Kitchen & Waiter Floor
When a customer places an order, someone needs to prepare it, someone needs to deliver it, and someone needs to make sure nothing falls through the cracks. OKeep gives you dedicated tools for each of these roles -- so your kitchen staff, floor waiters, and managers all see exactly what they need.
How an Order Flows Through Your Restaurant
Every order follows the same path from customer to kitchen to pickup:
- Customer scans the QR code at a table, counter, or takeaway point and places an order from their phone
- The order instantly appears on the Kitchen Dashboard -- your kitchen staff sees what to prepare, with all items and options listed
- Kitchen staff prepares the order and marks it as "Ready for Pickup" with one tap
- The customer gets a notification on their phone that their order is ready
- A waiter or the customer picks up the order, and it gets marked as "Closed"
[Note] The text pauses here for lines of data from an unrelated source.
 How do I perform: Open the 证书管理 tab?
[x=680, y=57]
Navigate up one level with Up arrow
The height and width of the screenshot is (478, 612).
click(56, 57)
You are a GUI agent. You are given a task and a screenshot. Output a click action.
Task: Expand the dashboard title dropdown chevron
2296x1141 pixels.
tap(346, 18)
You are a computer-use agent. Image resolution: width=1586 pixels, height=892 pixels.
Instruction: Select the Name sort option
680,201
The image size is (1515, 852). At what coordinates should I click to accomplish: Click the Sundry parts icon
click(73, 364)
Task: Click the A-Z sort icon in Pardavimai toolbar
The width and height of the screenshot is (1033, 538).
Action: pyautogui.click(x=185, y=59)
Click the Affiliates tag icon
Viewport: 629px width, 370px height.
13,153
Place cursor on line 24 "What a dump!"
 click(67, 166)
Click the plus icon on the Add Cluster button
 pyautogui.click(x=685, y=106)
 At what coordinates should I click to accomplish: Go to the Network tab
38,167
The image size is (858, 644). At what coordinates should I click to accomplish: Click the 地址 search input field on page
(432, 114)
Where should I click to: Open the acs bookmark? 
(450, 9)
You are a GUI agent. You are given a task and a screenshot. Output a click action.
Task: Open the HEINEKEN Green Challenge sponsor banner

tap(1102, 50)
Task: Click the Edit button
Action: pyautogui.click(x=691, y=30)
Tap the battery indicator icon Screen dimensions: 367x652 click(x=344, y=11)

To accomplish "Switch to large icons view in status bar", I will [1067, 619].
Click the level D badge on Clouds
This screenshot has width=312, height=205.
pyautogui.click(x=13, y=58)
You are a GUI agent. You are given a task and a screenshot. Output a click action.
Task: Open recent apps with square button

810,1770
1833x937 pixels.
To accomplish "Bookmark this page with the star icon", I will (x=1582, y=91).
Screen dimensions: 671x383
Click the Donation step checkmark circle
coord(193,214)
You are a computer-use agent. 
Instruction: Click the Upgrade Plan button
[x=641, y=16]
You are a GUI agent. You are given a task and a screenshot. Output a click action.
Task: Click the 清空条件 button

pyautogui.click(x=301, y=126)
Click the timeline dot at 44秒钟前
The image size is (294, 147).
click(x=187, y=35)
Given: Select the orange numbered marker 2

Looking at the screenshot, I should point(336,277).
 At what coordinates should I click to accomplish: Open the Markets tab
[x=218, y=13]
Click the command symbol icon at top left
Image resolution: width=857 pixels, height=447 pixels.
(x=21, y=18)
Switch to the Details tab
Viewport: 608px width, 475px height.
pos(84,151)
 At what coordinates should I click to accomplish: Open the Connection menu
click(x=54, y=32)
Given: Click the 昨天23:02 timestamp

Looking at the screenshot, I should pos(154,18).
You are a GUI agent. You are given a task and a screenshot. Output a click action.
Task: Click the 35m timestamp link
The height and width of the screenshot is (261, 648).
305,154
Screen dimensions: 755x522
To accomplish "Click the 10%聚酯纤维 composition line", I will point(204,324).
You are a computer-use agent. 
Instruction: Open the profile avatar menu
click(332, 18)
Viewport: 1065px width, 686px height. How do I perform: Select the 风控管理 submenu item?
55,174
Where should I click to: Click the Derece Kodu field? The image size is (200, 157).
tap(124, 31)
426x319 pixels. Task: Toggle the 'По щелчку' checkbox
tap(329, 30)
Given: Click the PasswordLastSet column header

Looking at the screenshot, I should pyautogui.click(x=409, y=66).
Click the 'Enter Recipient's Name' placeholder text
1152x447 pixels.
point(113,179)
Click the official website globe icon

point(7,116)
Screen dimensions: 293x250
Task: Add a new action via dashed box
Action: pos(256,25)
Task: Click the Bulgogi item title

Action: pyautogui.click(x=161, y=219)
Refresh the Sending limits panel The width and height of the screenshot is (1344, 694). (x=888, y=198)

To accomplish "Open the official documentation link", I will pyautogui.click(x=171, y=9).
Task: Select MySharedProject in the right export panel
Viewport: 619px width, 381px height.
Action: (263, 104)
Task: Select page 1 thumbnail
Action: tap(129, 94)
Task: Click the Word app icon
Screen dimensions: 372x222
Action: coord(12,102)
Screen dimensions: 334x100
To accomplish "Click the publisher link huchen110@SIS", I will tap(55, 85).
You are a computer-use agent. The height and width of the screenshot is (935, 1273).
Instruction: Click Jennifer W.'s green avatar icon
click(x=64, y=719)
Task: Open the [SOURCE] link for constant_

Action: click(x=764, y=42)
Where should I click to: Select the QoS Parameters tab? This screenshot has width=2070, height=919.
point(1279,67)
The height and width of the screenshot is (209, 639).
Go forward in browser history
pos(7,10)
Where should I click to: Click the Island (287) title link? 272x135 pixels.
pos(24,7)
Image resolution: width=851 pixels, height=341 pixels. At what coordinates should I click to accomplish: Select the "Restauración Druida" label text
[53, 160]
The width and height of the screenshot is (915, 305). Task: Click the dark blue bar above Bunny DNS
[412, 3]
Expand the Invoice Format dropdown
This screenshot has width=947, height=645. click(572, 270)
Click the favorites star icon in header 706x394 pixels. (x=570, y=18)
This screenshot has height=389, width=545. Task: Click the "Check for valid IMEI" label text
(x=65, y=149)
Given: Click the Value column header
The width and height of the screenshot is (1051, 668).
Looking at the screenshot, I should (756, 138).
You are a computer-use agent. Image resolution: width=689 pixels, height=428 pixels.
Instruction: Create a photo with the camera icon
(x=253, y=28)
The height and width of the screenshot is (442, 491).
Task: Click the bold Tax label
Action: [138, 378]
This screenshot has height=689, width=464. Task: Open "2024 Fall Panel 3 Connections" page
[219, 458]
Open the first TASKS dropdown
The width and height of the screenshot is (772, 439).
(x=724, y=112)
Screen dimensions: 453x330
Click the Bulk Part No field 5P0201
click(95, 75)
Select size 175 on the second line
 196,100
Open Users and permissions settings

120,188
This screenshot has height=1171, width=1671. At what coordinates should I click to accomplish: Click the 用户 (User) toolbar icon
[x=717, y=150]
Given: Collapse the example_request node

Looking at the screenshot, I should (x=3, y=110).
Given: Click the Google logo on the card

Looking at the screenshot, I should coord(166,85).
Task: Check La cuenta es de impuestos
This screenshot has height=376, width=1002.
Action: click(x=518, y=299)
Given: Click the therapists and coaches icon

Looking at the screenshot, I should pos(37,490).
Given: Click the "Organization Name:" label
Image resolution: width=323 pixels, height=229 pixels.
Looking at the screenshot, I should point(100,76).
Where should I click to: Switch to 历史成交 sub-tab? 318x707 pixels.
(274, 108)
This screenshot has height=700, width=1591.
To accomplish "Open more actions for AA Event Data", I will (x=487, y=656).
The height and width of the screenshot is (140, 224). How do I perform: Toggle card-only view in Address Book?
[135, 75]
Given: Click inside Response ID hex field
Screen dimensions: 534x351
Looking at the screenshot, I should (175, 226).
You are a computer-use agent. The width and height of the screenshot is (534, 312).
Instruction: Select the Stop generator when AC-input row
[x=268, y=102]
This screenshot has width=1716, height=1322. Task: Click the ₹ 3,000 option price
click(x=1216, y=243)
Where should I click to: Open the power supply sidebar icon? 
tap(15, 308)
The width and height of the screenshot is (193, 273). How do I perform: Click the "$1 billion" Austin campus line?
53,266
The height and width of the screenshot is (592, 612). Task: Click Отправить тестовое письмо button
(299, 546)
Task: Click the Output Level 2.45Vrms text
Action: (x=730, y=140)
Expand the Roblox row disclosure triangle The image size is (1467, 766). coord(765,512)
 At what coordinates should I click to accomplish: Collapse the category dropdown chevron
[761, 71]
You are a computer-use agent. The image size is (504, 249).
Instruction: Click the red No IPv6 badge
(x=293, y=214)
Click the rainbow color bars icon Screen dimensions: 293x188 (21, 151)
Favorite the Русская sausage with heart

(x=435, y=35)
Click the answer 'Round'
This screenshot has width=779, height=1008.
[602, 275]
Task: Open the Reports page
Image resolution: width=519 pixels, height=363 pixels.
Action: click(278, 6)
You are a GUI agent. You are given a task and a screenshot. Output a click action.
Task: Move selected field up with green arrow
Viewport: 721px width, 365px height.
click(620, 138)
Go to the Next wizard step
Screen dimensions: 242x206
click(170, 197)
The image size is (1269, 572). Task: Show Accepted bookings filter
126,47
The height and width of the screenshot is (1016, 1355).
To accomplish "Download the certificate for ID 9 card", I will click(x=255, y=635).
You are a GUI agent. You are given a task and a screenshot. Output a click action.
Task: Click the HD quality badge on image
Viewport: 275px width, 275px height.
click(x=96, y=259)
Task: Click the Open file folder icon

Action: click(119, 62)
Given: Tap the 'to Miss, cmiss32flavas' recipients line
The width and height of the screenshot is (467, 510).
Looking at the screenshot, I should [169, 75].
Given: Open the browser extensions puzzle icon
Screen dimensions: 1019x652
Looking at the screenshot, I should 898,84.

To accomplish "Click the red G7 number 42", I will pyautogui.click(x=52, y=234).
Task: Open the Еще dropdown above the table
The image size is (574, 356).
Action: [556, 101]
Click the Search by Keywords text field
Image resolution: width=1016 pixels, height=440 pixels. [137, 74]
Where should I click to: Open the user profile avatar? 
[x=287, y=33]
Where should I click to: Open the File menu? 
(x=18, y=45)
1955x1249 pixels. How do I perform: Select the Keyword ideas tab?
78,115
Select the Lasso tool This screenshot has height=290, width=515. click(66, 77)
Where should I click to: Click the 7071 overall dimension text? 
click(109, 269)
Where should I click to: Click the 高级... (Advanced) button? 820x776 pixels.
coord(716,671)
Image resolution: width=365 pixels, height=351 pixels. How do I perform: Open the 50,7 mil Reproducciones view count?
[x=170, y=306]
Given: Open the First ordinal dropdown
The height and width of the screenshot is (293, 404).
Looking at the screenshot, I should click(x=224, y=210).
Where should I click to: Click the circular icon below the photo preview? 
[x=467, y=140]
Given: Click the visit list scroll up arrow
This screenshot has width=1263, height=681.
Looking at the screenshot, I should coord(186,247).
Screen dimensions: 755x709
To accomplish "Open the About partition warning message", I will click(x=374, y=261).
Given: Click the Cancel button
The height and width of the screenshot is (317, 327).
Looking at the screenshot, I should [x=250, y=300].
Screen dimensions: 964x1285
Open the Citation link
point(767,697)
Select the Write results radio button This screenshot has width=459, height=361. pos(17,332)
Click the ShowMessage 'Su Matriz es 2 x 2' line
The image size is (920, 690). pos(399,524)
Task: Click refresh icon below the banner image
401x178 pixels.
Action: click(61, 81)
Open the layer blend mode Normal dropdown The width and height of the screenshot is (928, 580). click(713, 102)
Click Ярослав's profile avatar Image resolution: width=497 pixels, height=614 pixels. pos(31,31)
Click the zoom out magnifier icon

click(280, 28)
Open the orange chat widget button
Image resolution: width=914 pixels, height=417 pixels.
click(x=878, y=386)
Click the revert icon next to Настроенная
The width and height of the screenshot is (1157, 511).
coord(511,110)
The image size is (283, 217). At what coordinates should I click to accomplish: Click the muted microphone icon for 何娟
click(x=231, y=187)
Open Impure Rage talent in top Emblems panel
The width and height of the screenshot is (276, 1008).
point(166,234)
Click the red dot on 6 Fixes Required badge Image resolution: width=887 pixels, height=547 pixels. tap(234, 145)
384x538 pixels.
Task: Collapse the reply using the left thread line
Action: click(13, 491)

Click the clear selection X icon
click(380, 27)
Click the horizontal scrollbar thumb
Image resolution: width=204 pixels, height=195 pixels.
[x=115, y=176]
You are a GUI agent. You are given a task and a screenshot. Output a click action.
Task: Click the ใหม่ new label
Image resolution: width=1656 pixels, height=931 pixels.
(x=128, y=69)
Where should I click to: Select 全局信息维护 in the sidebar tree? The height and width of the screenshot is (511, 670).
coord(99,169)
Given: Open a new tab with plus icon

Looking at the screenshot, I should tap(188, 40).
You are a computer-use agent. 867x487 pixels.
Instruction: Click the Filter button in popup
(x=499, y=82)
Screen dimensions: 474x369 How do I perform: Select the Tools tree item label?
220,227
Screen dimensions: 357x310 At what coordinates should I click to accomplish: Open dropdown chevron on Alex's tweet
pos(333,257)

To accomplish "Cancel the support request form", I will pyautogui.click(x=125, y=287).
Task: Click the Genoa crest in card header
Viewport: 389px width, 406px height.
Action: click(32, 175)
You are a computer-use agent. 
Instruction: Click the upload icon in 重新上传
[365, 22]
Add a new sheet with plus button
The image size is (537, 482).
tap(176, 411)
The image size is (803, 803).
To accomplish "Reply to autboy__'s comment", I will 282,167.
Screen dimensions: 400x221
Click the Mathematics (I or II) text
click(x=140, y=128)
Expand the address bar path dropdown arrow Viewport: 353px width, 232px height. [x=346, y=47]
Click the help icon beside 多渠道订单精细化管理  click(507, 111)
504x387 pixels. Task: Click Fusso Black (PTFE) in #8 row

- Loyalty points are awarded automatically when the order is completed
This entire flow happens in real time -- there is no delay between the customer placing the order and your kitchen seeing it.
Orders enter the system as Preparing immediately. There is no approval or acceptance step. The moment a customer submits an order, your kitchen can start working on it.
Your Operational Tools
OKeep provides four tools that work together to cover the full order lifecycle. Each one is designed for a different role on your team.
Kitchen Dashboard
The Kitchen Dashboard is a full-screen, card-based display designed for the person preparing food or drinks. Mount it on a tablet or screen in your kitchen, and every new order appears as a large card with the item list, options, and a one-tap button to mark it as ready.
You can customize the dashboard with tabs and widgets -- for example, a coffee shop might have a "Bar" tab for drinks and a "Kitchen" tab for food, each showing only the relevant orders.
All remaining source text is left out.